Supplied material ▸

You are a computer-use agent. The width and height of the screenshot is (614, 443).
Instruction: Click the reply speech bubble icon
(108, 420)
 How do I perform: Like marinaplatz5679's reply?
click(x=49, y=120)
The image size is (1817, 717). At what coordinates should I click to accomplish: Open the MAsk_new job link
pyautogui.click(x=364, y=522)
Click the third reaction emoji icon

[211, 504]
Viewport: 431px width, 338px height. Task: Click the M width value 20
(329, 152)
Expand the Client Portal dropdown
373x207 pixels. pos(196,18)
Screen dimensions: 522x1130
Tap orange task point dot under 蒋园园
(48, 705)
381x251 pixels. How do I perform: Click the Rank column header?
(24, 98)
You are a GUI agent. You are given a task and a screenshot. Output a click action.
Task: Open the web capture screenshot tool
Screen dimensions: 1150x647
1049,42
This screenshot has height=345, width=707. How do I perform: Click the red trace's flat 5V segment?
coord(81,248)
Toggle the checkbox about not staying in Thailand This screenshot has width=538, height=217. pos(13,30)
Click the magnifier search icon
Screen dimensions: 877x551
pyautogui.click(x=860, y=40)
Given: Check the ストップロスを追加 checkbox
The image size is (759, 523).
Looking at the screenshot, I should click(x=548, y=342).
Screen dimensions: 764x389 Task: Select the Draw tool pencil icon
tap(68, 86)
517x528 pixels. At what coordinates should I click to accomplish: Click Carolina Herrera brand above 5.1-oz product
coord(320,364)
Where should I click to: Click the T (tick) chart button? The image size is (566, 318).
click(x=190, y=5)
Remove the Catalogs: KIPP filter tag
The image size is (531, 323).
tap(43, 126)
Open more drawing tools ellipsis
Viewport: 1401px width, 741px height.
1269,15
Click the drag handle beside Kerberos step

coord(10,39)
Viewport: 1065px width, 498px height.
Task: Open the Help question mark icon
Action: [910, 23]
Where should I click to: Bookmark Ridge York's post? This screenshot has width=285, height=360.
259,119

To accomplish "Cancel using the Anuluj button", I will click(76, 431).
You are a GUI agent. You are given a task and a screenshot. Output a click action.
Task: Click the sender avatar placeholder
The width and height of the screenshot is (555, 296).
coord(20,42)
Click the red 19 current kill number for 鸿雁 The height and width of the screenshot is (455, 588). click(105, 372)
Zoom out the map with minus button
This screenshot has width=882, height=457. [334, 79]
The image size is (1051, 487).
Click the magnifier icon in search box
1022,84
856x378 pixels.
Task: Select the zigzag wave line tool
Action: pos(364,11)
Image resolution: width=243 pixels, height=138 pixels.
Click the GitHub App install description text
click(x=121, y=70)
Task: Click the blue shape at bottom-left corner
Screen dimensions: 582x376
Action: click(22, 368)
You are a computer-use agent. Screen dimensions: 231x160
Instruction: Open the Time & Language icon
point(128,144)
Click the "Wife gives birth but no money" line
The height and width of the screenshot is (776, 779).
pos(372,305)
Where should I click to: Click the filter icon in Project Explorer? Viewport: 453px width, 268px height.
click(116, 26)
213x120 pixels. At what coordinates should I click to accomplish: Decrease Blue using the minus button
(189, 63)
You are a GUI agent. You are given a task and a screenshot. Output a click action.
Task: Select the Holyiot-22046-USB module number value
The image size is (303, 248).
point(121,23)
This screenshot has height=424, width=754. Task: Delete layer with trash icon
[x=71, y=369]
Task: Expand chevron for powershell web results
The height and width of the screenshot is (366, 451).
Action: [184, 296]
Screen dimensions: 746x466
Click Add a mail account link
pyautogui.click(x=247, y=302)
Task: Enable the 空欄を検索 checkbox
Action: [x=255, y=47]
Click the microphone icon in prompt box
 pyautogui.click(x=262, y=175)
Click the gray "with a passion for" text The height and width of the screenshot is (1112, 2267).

Problem statement ▸ Search the entries above for the string "computer". Copy each line in which it appears.

Written solution ▸
You are a computer-use agent. The width and height of the screenshot is (614, 443).
You are a computer-use agent. Screen dimensions: 231x160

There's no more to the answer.